Members of the President’s Commission on Drug Addiction and the Opioid Crisis, chaired by Gov. Chris Christie, met again Friday in Washington to hear testimony from health insurance companies. They’re all waiting for the president’s long-promised federal emergency declaration on the national opioid epidemic.
“We got to stop the deaths, that’s our outcomes right now,” said former Congressman Patrick Kennedy. “There’s not enough people gaining access, so there’s people dying. We ought to be treating this like a FEMA response and getting the necessary medication. If this were ebola, we’d be getting it out there to every practitioner in this country. We’d waive all the rules and say, ‘Let’s get it done!’ and start saving lives.”
“Sixth-four thousand deaths in the U.S. from this crisis — a crisis that has been, in my view, self-inflicted,” said Christie. “I think the president has acknowledged by establishing this commission how extraordinarily important this issue is, and how devastating it is to American families in every state in this country.”
White House representative Kellyanne Conway didn’t mention the emergency declaration during her comments to the commission.
“We believe that everyone is affected by the problem. We’ll be calling upon Americans to join in on the solution,” said Conway.

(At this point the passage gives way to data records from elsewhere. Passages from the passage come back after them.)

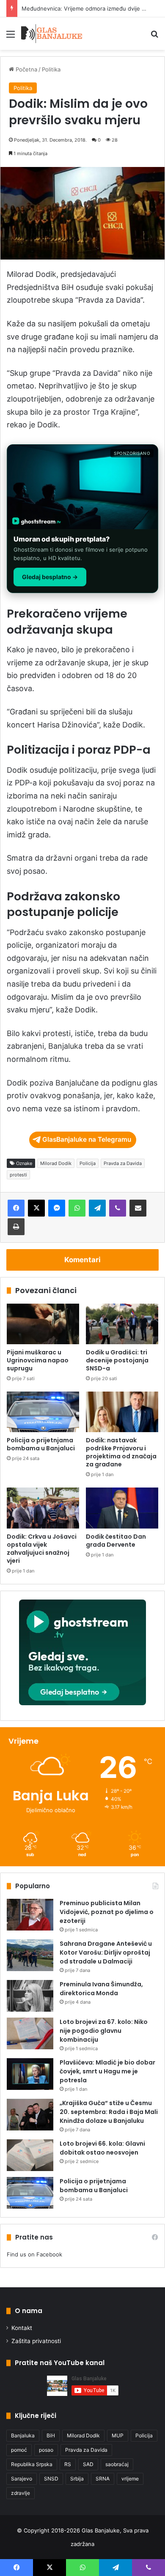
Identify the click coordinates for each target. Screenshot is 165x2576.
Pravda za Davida (123, 1163)
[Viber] (117, 1208)
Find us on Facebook (34, 2254)
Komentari (82, 1259)
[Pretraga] (154, 36)
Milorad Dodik (56, 1163)
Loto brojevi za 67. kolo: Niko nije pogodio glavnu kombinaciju (104, 2031)
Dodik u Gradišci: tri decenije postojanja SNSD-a (117, 1360)
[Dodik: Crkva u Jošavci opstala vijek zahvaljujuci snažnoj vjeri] (43, 1508)
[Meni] (10, 36)
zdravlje (20, 2493)
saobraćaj (117, 2464)
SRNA (103, 2478)
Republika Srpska (31, 2464)
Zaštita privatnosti (36, 2341)
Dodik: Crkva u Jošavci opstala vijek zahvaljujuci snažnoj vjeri (42, 1548)
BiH (51, 2435)
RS (67, 2464)
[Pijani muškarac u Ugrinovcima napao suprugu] (43, 1324)
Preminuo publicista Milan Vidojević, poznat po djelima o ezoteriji (107, 1912)
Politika (51, 69)
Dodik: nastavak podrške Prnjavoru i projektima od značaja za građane (121, 1452)
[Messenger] (56, 1208)
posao (46, 2450)
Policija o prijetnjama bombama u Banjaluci (41, 1444)
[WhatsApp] (77, 1208)
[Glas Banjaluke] (51, 33)
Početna (25, 69)
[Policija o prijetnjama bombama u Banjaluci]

Leaders of the Bipartisan Heroin Task Force — including New Jersey Congressmen Democrat Donald Norcross and Republican Tom MacArthur — also turned up the heat, sending Trump a letter requesting the national emergency declaration that would “provide the federal government additional tools it could use to help communities across the country grapple with this disease.” The declaration went on to say, “We urge you to work with Congress in a bipartisan fashion to advance emergency supplemental funding.”
Trump originally promised to declare the emergency two months ago, and Monday, he set another deadline.
“That is a very, very big statement. It’s a very important step,” Trump said at a news conference in the White House Rose Garden. “And to get to that step, a lot of work has to be done, and it’s time-consuming work. We’re going to be doing it next week, okay?”
Angelo Valente chairs the Partnership for a Drug-Free New Jersey and watched Friday’s hearing.
“Unless we take drastic steps like declaring a national emergency, we’re not going to be able to see significant drops in those people that have been impacted,” said Valente.
Insurers and members listed recommendations for the commission’s final report. They include training more doctors and health care providers to treat substance abuse, changing privacy laws so a patient’s addiction history and prescription use can be shared with insurers, establishing national standards and goals for treatment, and defining what “successful” treatment really means.
“Everyone who is involved in this issue is starting to acknowledge that they need to take some responsibility. Whether the insurance companies, whether it’s the medical community, certainly government and we all need to know parents need to be empowered,” said Valente.
“And I wonder, how much more pain the people in this country are willing to accept and not blame us first in foremost in the elected office, the health care community, for not taking this seriously enough. And, in some instances, profiting from it, and health insurance industry, from being the payers,” said Christie.
Christie warned insurers to anticipate a final report that will incorporate many of their recommendations but will also place new demands. That report is due Nov. 1, when families of opioid victims are expected to testify.